チャゲアスのアルバム人気ランキング最下位の作品を聞いて思ったこと
皆さんは、CHAGE and ASKA(以下チャゲアス)のアルバムで、好きな作品は何ですか。現時点で、チャゲアスのオリジナルアルバムは全部で21枚発表されました。1979年から2009年までの30年間の活動で出されたアルバムは、どれも優れた作品で、ブリたちに感動を与えてくれます。全てのアルバムを聞くと、邦楽史の進歩が聞ける作品です。
ある日、インターネットの記事で、チャゲアスの歴代オリジナルアルバムで好きな作品は何か、読者からのランキング投票を見ていました。以下結果です。
上位に挙がったのは、彼らのブームの始まりの1989年、ブームまっただ中の1991~1995年に発表された作品が多いです。
そのなかで、ブリが最も気になったのは、人気の1~3位よりも、最下位にある作品です。なぜなら1~3位の作品はたくさん聞いたので、ちょっとマニアックな視点で聞いてみたくなりました。
アルバムランキング最下位になってしまったのが、1985年に発売された、6枚目のアルバム『Z=One』(ゾーン)という作品です。
チャゲアスのアルバムで、初めて記号が入ったアルバム名です。
収録シングル曲は、『標的(ターゲット)』、『マリア(Back To The City)』、『誘惑のベルが鳴る』、『オンリー・ロンリー』の4枚です。
このアルバムについて、いろんなチャゲアスファンに話してみたところ、こんな答えが返ってきました。
これだけ名の知れたデュオなのに、ファンでも知らないアルバムがあることに驚きました。実は、ブーム前の1980年代前半のアルバムは知られていないことが多いです。このアルバムが出た時に聞いていた、少年少女のチャゲアスファンがいました。当時の少年少女たちは現在、ブリの両親とほぼ同世代、50代半ばから60代半ばの方々です。

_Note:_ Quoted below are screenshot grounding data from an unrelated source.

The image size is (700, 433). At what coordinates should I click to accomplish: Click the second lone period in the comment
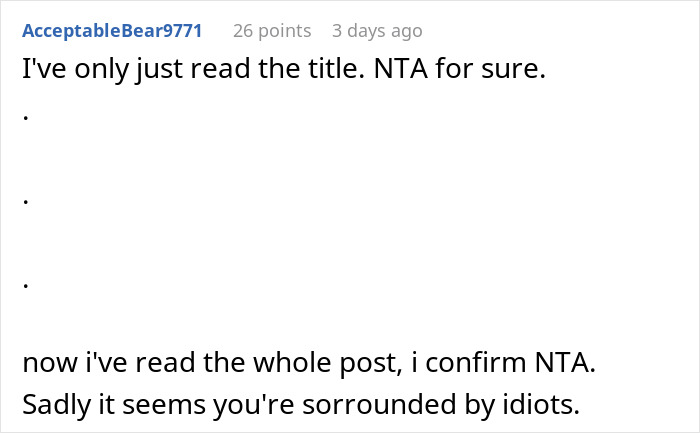pyautogui.click(x=26, y=202)
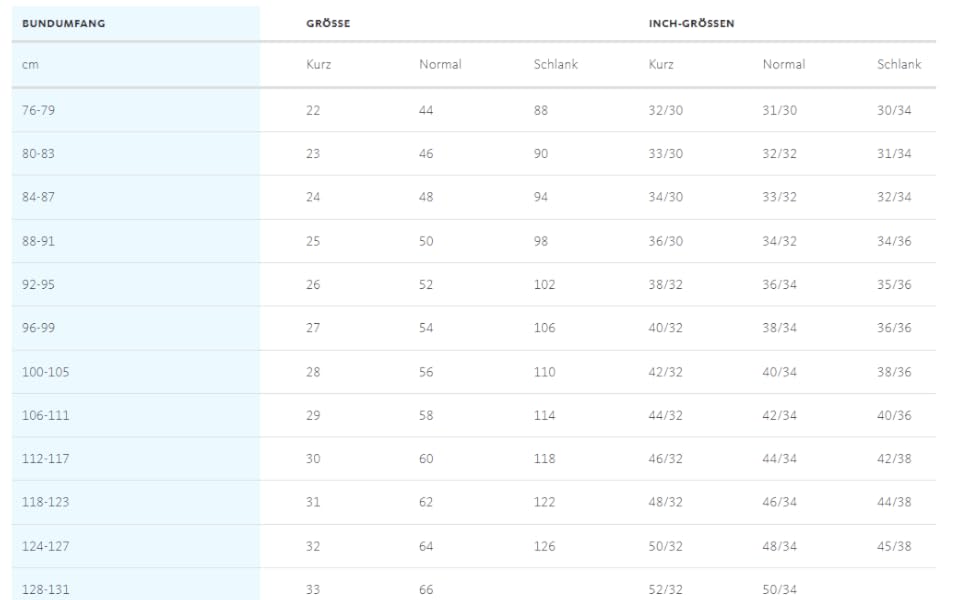The image size is (970, 600).
Task: Click the GRÖSSE column group header
Action: point(328,23)
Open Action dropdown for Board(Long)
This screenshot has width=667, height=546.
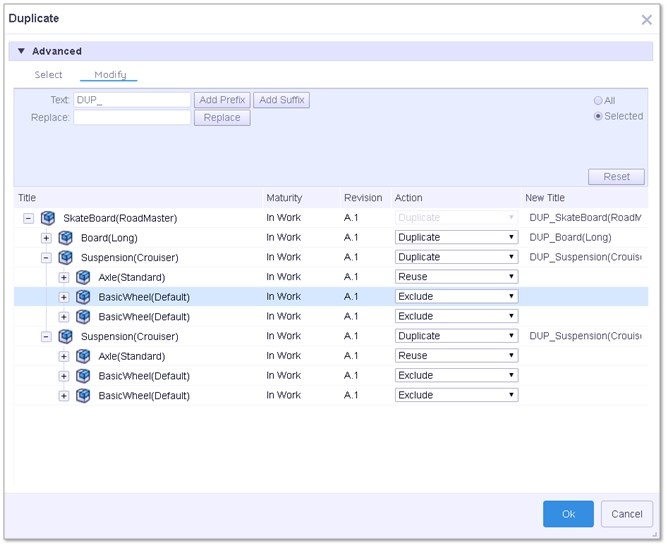point(456,238)
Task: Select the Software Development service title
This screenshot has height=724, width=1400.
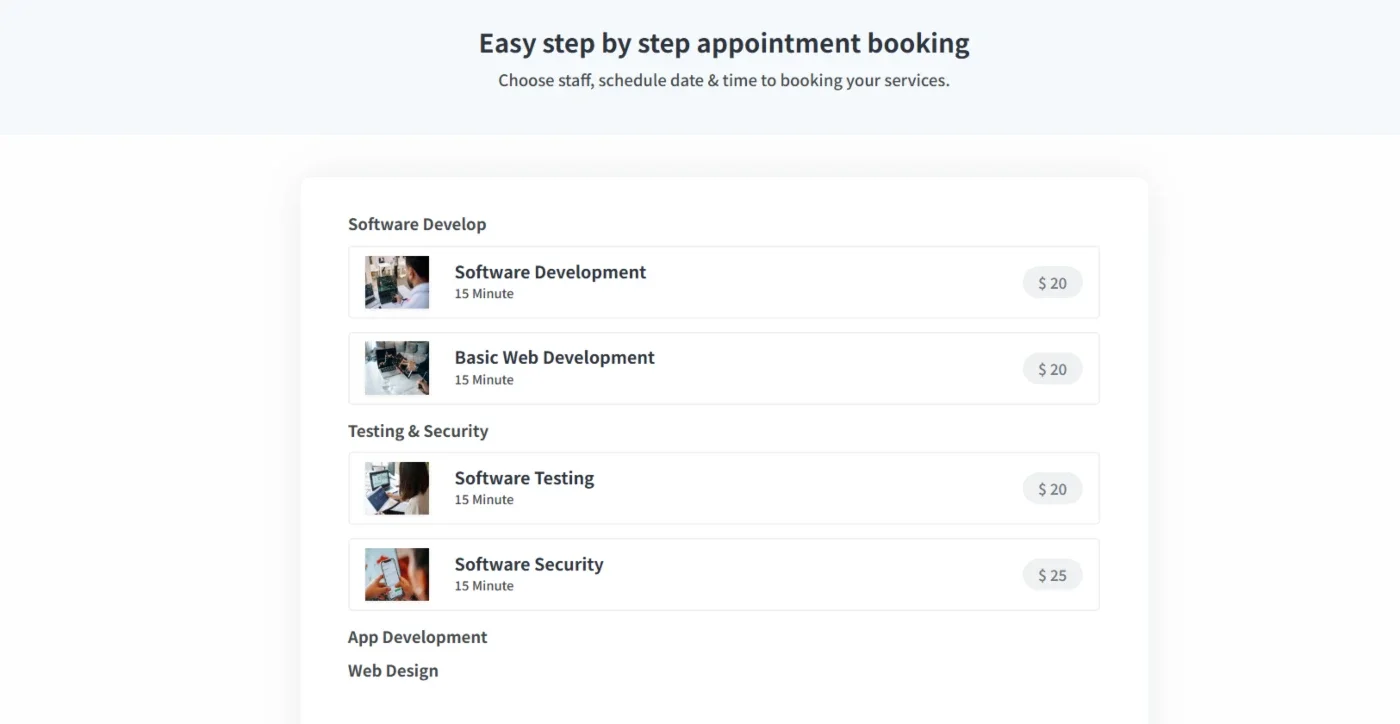Action: (x=550, y=272)
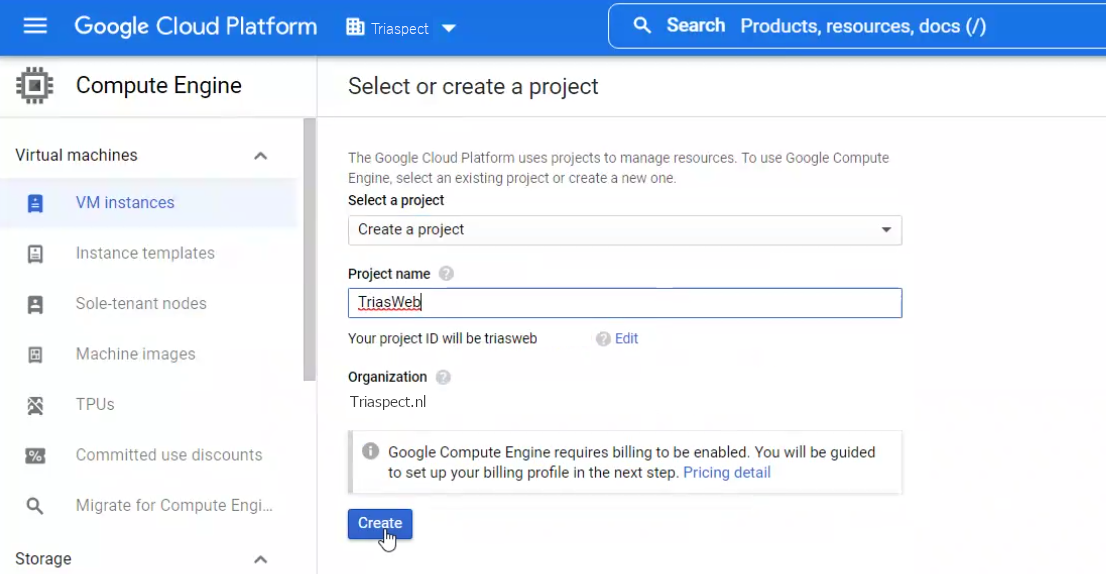Click the Compute Engine chip icon
Viewport: 1106px width, 574px height.
click(35, 86)
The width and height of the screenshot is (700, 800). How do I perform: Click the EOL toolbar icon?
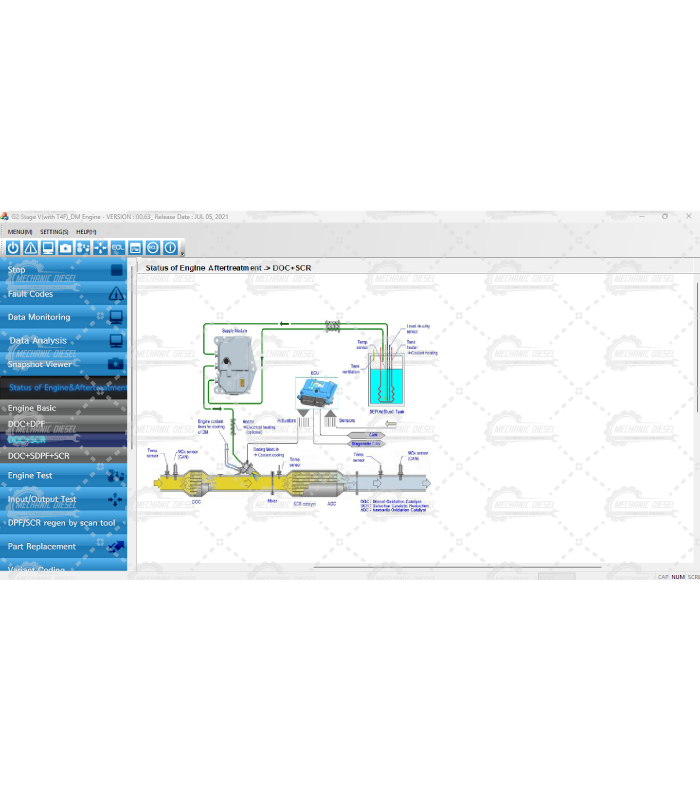[x=117, y=248]
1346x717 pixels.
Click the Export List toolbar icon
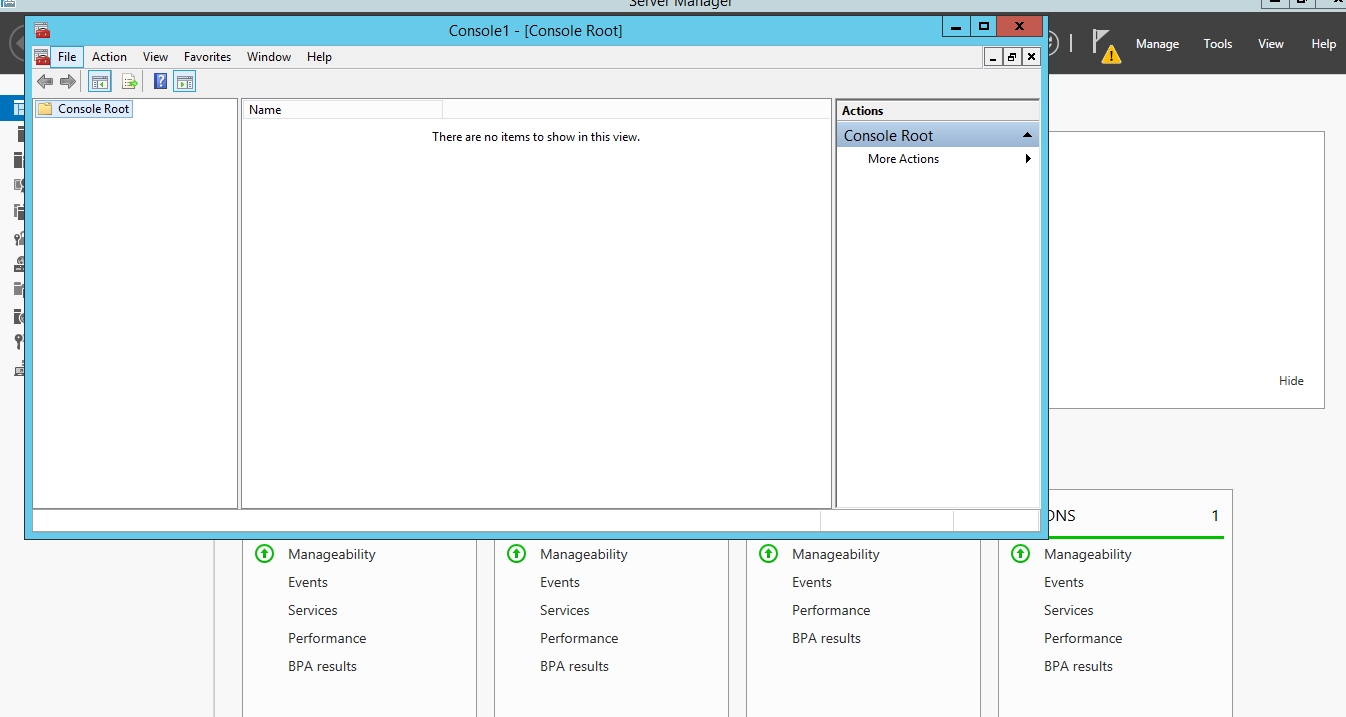129,82
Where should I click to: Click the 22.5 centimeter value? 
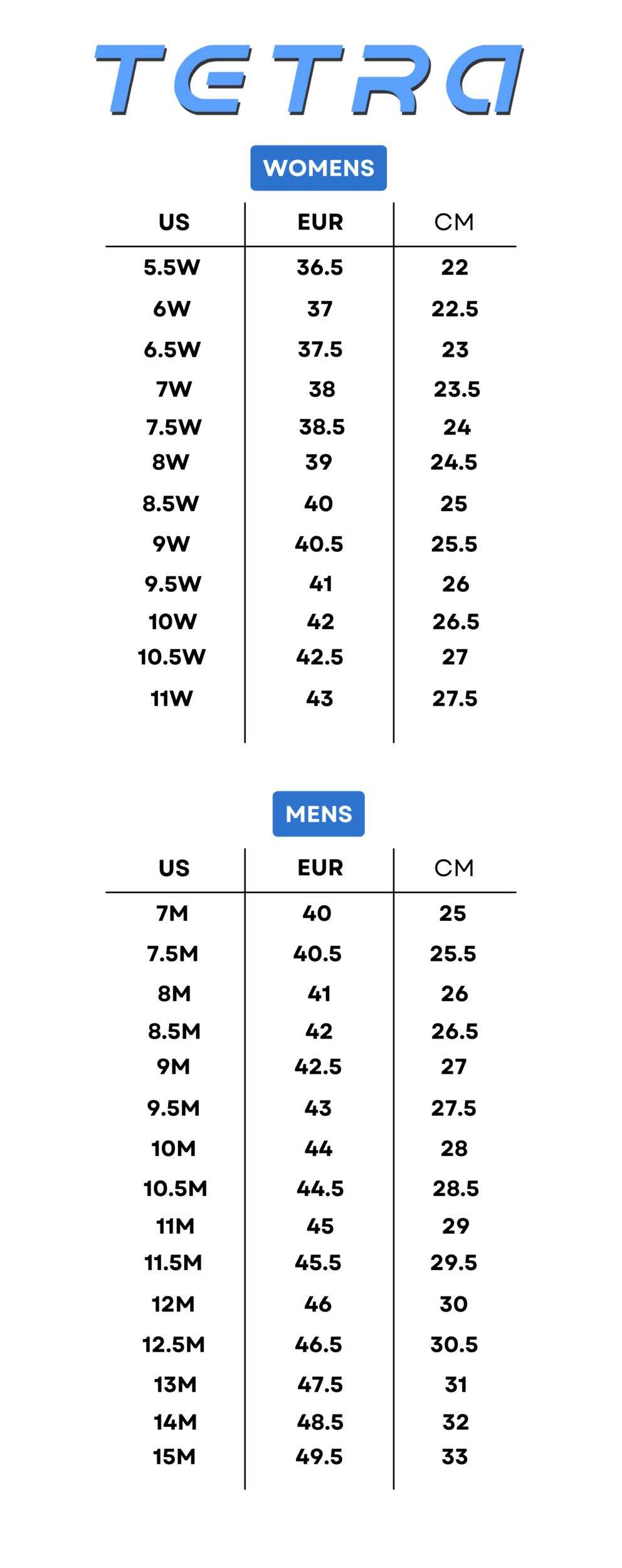tap(455, 309)
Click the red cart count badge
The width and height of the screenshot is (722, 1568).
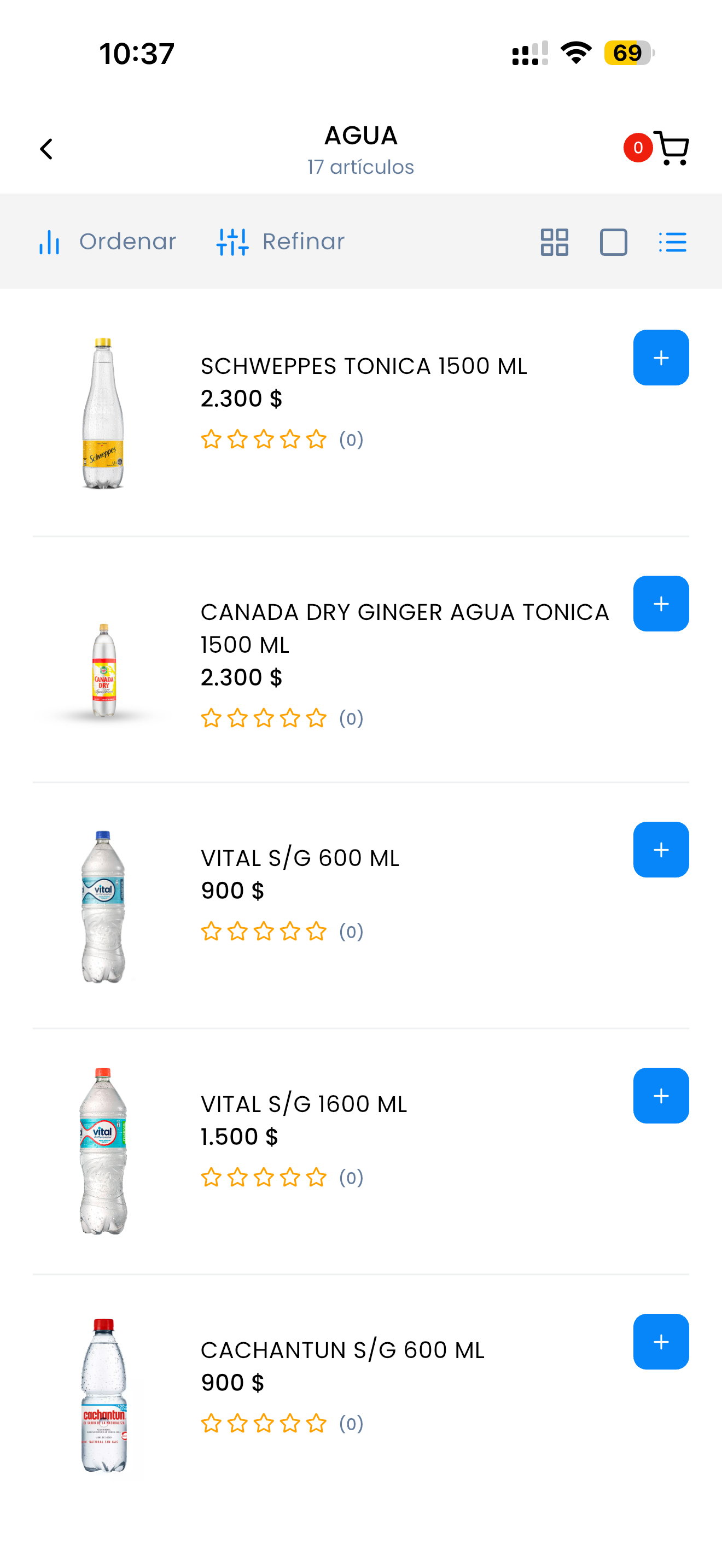pos(638,148)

この記事では、ブリが『Z=One』を聞いて思ったこと、おもしろいところについて、書きました。そして、なぜこのアルバムの知名度が低いのか、考えてまとめました。あくまでもブリの独自解釈なので、一例として受け取ってください。このアルバムの立場をからかって書いた記事ではありません。
♪初期チャゲアス最後のアルバム
このアルバムが発売された背景を簡単に説明すると、レコード会社がアーティストに求めている音楽、チャゲアスのやりたい音楽とのすれ違いが起きていました。レコード会社はヒット曲『万里の河』のようなフォークと歌謡曲の作風を彼らに求めていました。前作のアルバム『INSIDE』から、コンピューターの打ち込みポップスに取り組んだチャゲ(以下チャゲちゃん)と、飛鳥(以下あすちゃん)にとって、もはやフォーク風の歌謡曲は作りたくない様子でした。1980年代前半の邦楽界は、フォークは終わり、打ち込み音楽が浸透してきたのです。チャゲアスは、ギターからキーボードでの作曲をするようになりました。『Z=One』は作風と制作体制の移り変わりで作られたものです。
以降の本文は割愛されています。